Судья встрепенулась, хищно нахохлилась на родных и друзей:
— Кто сказал? Встаньте!
Смотрю, солдатик толкает локтем Колю Филиппова. Не глядя на него, Коля слегка тряхнул плечом, процедил что-то вроде: «Заткнись, сопляк!» И сидит прямо, невозмутимо, Байкова просверлила его взглядом, да, видно, нашла коса на камень, переключилась на показания Гуревича. Что-то сказала на ухо женщине справа, другой слева, те, как заводные куклы поочередно наклонили к ней головы, закивали — их, народных заседателей, так и зовут «кивалами». Одна из них берет протокол Гуревича, встает и начинает зачитывать. Кстати, весьма характерный жест на суде, часто он повторяется — судья мотает жидкими космами направо-налево, иной раз просто для проформы, ничего не говоря, а заседатели поочередно кивают — это называется посовещались.

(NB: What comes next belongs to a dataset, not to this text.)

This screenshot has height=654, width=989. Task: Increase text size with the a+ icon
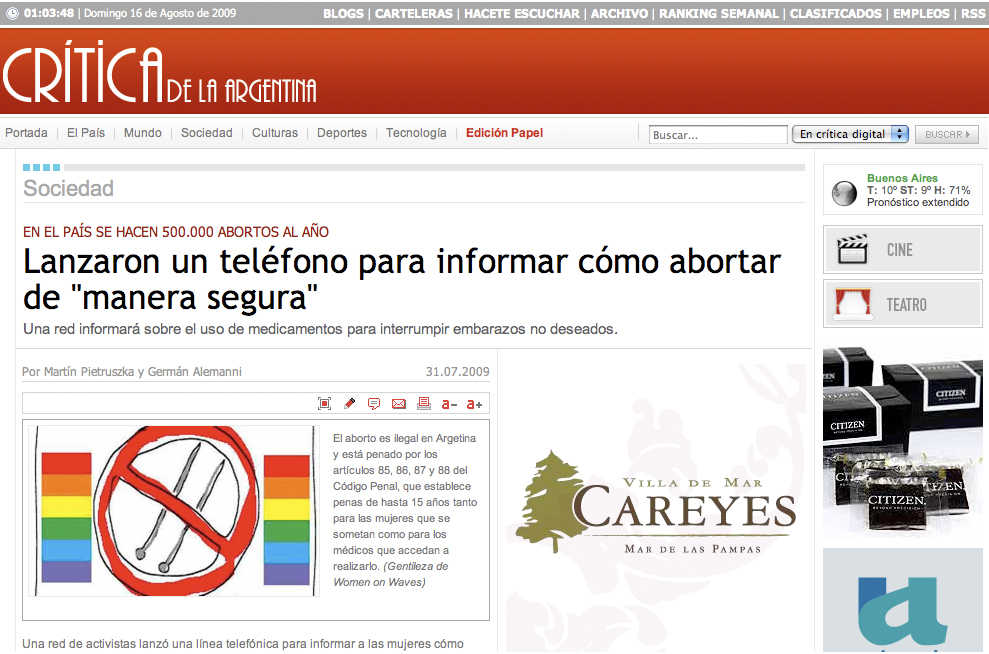[475, 404]
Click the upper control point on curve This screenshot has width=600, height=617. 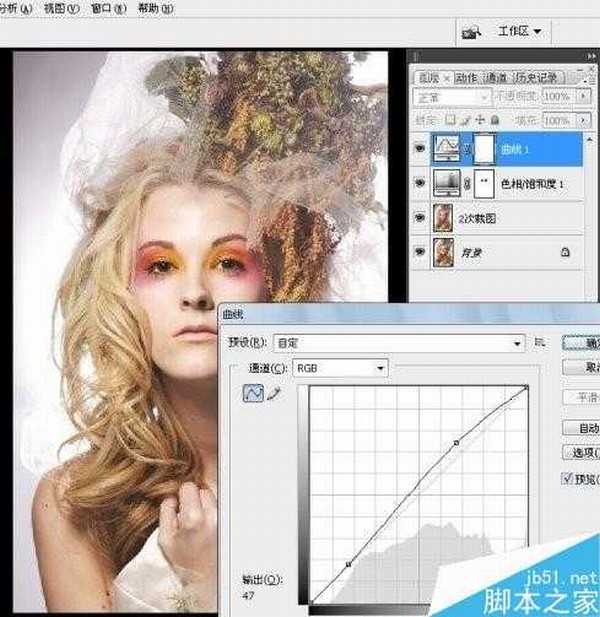457,441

Не бывает такого, чтобы заседатель хоть раз не кивнул, т. е. воздержался и не согласился бы с судьей — нет, всегда кивают. Целыми днями, не проронив ни слова, сидят и кивают, а тем временем на их основной работе идет зарплата — кто-то за них вкалывает. И ничего они не значат — все единолично решает за них судья, это совершенно очевидно, сколько бы судья к ним ни поворачивался и сколько бы ни трясли они своими париками и шиньонами. Дешевые, бесполезные статистки на подмостках убойного балагана, даже на роль актрис не тянут — сидят, как набитые чучела. За два дня ни слова от них. Немые, что ли? И сейчас, когда у одной прорезался голос, удивительно стало, что это чучело, оказывается, и говорит и читает. Читает старательно и вдохновенно, как второклашка — рада, доверили. Потом скажет тем, кто за нее работает: на суде выступала. И правда, большой труд — с полчаса тараторила.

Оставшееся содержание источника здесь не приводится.